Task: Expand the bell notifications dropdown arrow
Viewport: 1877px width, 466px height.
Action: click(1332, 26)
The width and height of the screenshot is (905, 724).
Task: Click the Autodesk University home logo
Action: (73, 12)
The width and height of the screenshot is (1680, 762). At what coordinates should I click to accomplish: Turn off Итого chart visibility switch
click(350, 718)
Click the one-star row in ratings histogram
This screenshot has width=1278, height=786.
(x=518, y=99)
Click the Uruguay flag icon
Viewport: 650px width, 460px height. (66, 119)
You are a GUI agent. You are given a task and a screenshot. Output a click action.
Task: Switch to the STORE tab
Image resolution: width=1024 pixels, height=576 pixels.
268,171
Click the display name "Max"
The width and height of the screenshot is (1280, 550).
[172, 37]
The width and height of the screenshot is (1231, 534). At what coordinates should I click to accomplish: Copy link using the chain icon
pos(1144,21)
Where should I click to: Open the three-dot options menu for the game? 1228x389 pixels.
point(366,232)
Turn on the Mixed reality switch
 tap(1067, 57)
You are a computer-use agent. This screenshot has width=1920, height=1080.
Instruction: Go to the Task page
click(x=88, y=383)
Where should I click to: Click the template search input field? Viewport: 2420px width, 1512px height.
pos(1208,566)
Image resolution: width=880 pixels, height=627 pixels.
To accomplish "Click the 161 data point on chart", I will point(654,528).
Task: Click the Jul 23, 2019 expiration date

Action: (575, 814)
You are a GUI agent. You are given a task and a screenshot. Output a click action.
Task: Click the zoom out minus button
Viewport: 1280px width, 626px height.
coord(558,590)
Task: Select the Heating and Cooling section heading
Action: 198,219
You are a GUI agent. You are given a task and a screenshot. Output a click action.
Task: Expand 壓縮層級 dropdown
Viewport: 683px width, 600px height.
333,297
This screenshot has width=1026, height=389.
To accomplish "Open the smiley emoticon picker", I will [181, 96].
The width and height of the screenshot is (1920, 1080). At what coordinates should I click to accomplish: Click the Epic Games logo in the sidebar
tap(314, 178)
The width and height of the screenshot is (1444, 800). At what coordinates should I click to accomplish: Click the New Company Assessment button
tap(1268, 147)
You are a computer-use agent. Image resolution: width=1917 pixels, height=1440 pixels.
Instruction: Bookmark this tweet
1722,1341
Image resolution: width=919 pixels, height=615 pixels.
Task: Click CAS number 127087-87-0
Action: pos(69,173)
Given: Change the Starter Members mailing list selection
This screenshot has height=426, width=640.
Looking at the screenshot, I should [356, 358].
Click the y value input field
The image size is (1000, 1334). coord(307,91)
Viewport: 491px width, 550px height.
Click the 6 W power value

**Task details:** Rewrite the listing above as a numbered list, omitting any blank lines.

**Answer:**
1. Task: Expand the bell notifications dropdown arrow
2. Viewport: 1877px width, 466px height.
3. Action: click(1332, 26)
4. The width and height of the screenshot is (905, 724).
5. Task: Click the Autodesk University home logo
6. Action: (73, 12)
7. The width and height of the screenshot is (1680, 762). At what coordinates should I click to accomplish: Turn off Итого chart visibility switch
8. click(350, 718)
9. Click the one-star row in ratings histogram
10. This screenshot has width=1278, height=786.
11. (x=518, y=99)
12. Click the Uruguay flag icon
13. Viewport: 650px width, 460px height. (66, 119)
14. You are a GUI agent. You are given a task and a screenshot. Output a click action.
15. Task: Switch to the STORE tab
16. Image resolution: width=1024 pixels, height=576 pixels.
17. 268,171
18. Click the display name "Max"
19. The width and height of the screenshot is (1280, 550).
20. [172, 37]
21. The width and height of the screenshot is (1231, 534). At what coordinates should I click to accomplish: Copy link using the chain icon
22. pos(1144,21)
23. Where should I click to: Open the three-dot options menu for the game? 1228x389 pixels.
24. point(366,232)
25. Turn on the Mixed reality switch
26.  tap(1067, 57)
27. You are a computer-use agent. This screenshot has width=1920, height=1080.
28. Instruction: Go to the Task page
29. click(x=88, y=383)
30. Where should I click to: Click the template search input field? Viewport: 2420px width, 1512px height.
31. pos(1208,566)
32. Image resolution: width=880 pixels, height=627 pixels.
33. To accomplish "Click the 161 data point on chart", I will point(654,528).
34. Task: Click the Jul 23, 2019 expiration date
35. Action: (575, 814)
36. You are a GUI agent. You are given a task and a screenshot. Output a click action.
37. Task: Click the zoom out minus button
38. Viewport: 1280px width, 626px height.
39. coord(558,590)
40. Task: Select the Heating and Cooling section heading
41. Action: 198,219
42. You are a GUI agent. You are given a task and a screenshot. Output a click action.
43. Task: Expand 壓縮層級 dropdown
44. Viewport: 683px width, 600px height.
45. 333,297
46. This screenshot has width=1026, height=389.
47. To accomplish "Open the smiley emoticon picker", I will [181, 96].
48. The width and height of the screenshot is (1920, 1080). At what coordinates should I click to accomplish: Click the Epic Games logo in the sidebar
49. tap(314, 178)
50. The width and height of the screenshot is (1444, 800). At what coordinates should I click to accomplish: Click the New Company Assessment button
51. tap(1268, 147)
52. You are a computer-use agent. Image resolution: width=1917 pixels, height=1440 pixels.
53. Instruction: Bookmark this tweet
54. 1722,1341
55. Image resolution: width=919 pixels, height=615 pixels.
56. Task: Click CAS number 127087-87-0
57. Action: pos(69,173)
58. Given: Change the Starter Members mailing list selection
59. This screenshot has height=426, width=640.
60. Looking at the screenshot, I should [356, 358].
61. Click the y value input field
62. The image size is (1000, 1334). coord(307,91)
63. Viewport: 491px width, 550px height.
64. Click the 6 W power value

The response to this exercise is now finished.